Thursday, June 21, 2012

The Wilder Life

As a devoted fan of the Little House books growing up and really anything published by or about the Wilder and Ingalls families, I owned a calico bonnet or two and dreamed of making the "pilgrimage" to all the Little House sites. My mother, NOT a Little House fan, was never open to the journey. Wendy McClure, in her new  book The Wilder Life, takes Little House fans on the trail to Wilder fandom without ever having to leave their own little house.

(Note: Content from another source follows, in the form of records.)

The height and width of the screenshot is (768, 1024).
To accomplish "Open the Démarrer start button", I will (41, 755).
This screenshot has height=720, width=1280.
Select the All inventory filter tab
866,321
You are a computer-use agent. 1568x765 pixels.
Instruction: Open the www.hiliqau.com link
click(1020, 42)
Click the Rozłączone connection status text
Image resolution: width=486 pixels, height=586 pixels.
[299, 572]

McClure is not some Laura Ingalls Wilder superfan who has spent year after year visiting Wilder landmarks (that was actually my third grade teacher+). McClure instead rediscovered the books after she was an adult, reading through her copies that had remained untouched for decades. She undoubtedly found in those pages what every adult finds in the nostalgia of returning to a world that had seemed so real as a child and that remains intact when you return to it years later. She found comfort & friendship & the desire to continue that relationship with the Little House world & that piece of her childhood for as long as humanly possible.

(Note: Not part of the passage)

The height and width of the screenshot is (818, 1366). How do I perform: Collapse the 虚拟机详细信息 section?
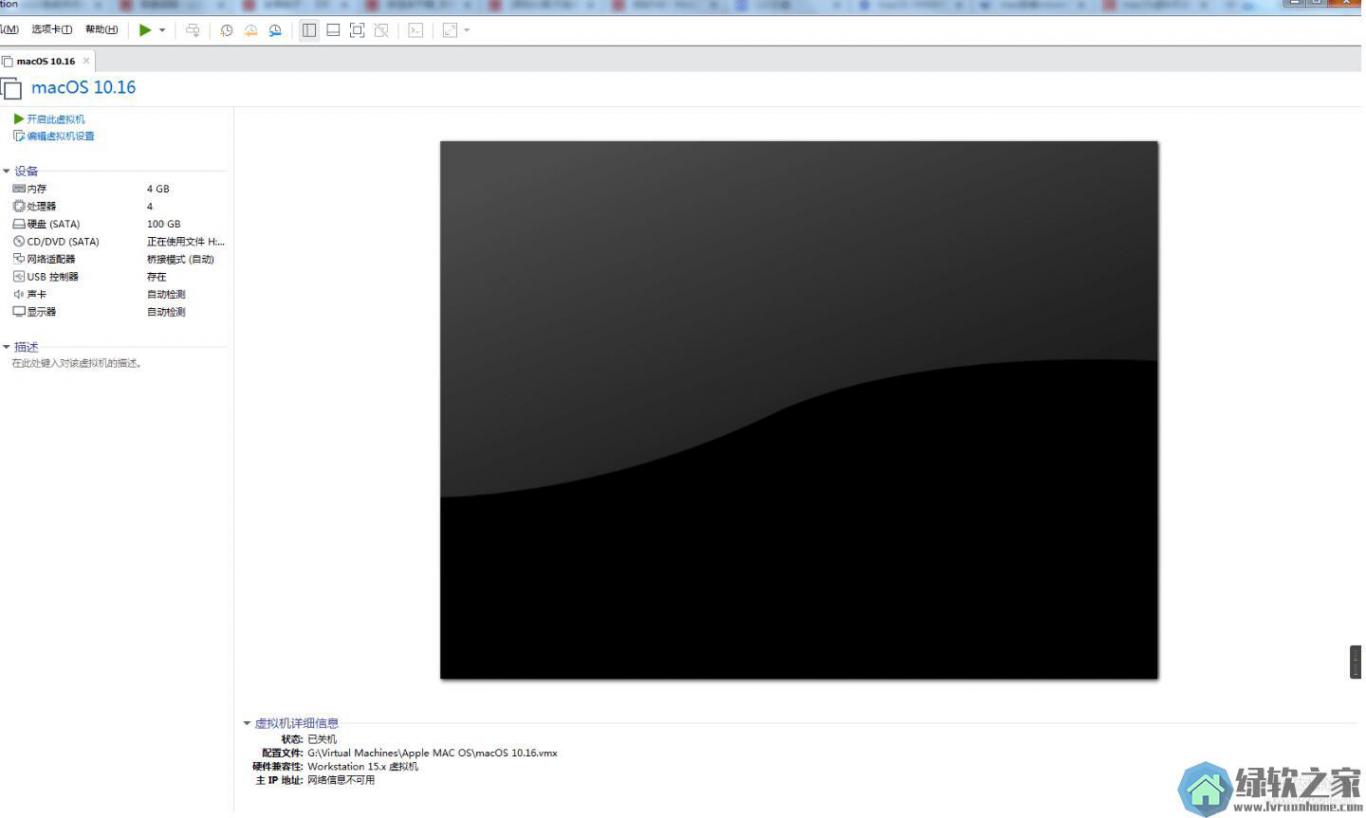click(247, 723)
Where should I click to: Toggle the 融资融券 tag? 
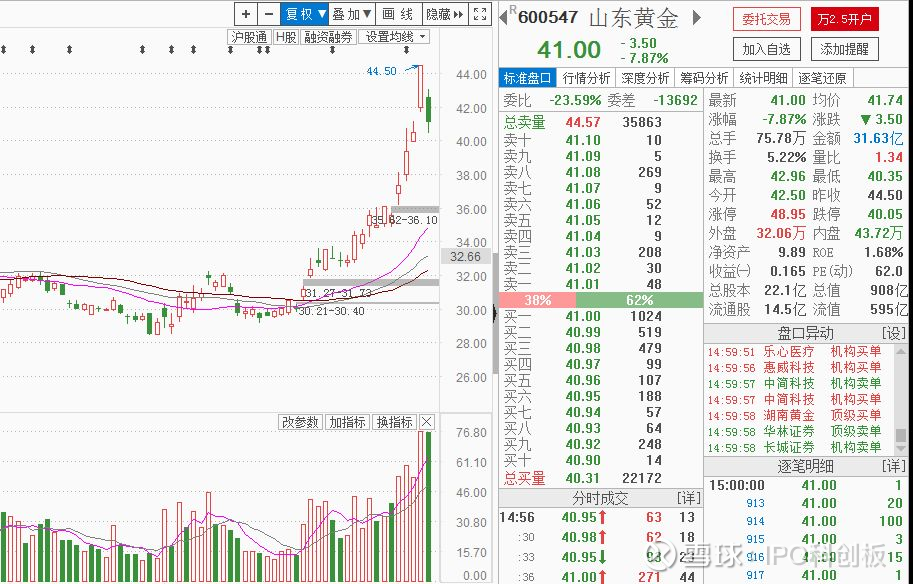click(329, 37)
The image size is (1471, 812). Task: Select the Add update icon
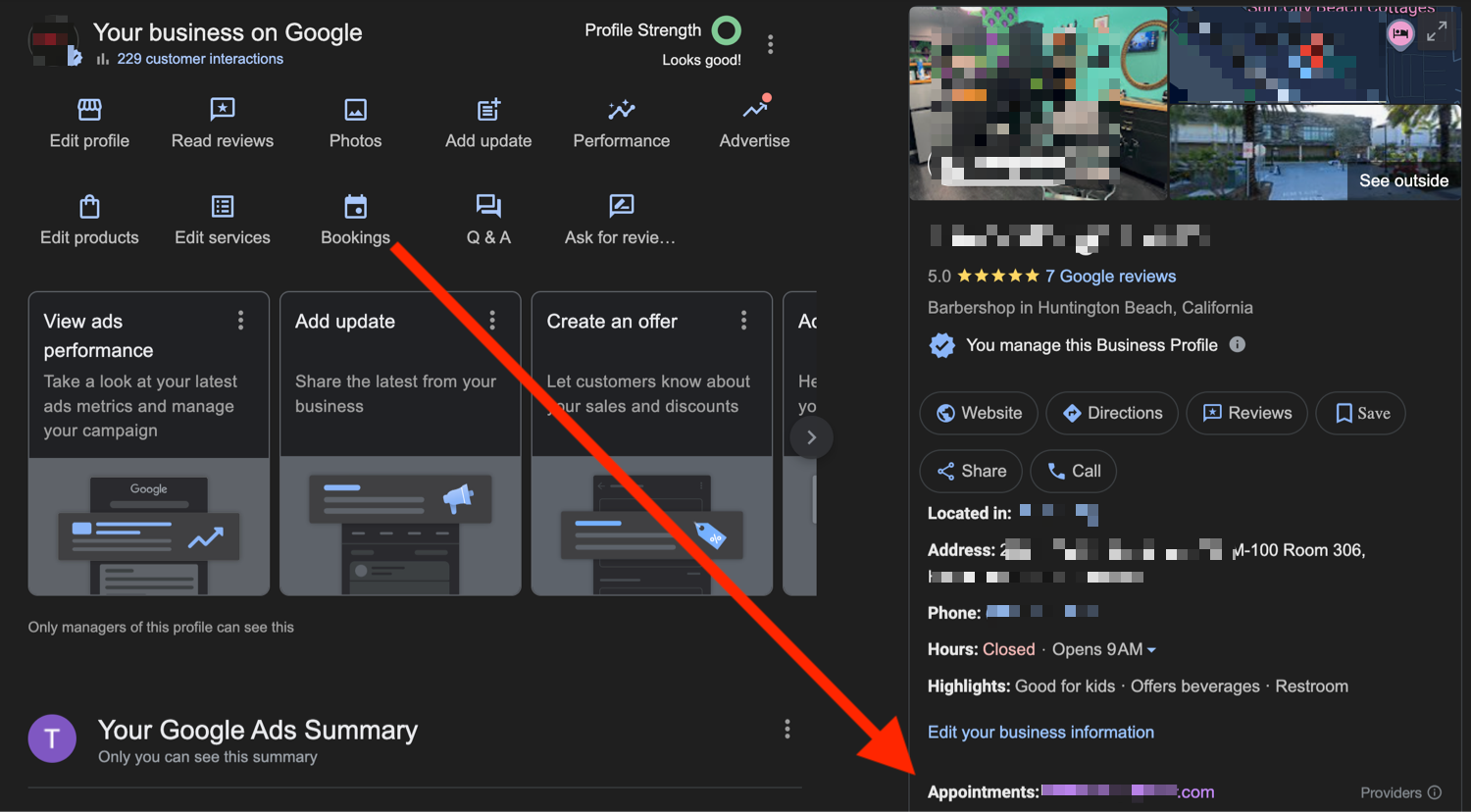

The Little House books lend themselves to that feeling of nostalgia through a friendship that the reader forms with Laura Ingalls within moments of opening the first of the Little House books (Little House in the Big Woods although I would understand if you did not truly feel as though you were part of the family until Little House on the Prairie).  Laura is a girl who lives in a different time, a girl who faces hardships unimaginable to individuals born in the latter part of the twentieth century. Although we can never completely empathize with the specific trials & tribulations of prairie life, little girls everywhere knew exactly how Laura felt about sibling rivalries, gender roles, school, parents, boys, the mean girls at school, the holidays and the little joys and disappointments that fill a person's daily life regardless of the period in time they occupy. Although Laura the author wrote about Laura the girl approximately sixty years after she left behind her childhood the stories feel as if they are being narrated by a child the age of the Laura character in the book. Laura Ingalls Wilder captures the precise feeling of being each and every age and girls emotionally attach to the fact that even in this different time and place there is someone who experienced the same thoughts, hopes, petty jealousies, small kindnesses & uncertainties.

As a result, even as an adult I want to be in the covered wagon beside Jack & Ma & Pa & Mary & eventually Carrie & Grace. The simplified version, the sugarcoated version of prairie life (and it was undeniably sugarcoated...the destruction of crops by grasshoppers occupied a brief chapter and the period of Wilder's actual life where she was separated from her family due to financial circumstances never makes her chapter books) is  a place we all want to live & McClure's internal exploration of that yearning to join Laura on her travels and her literal exploration of the homesites of Wilder are a delight for any Little House fan even if you have not stopped by to visit the Ingalls family in quite a while.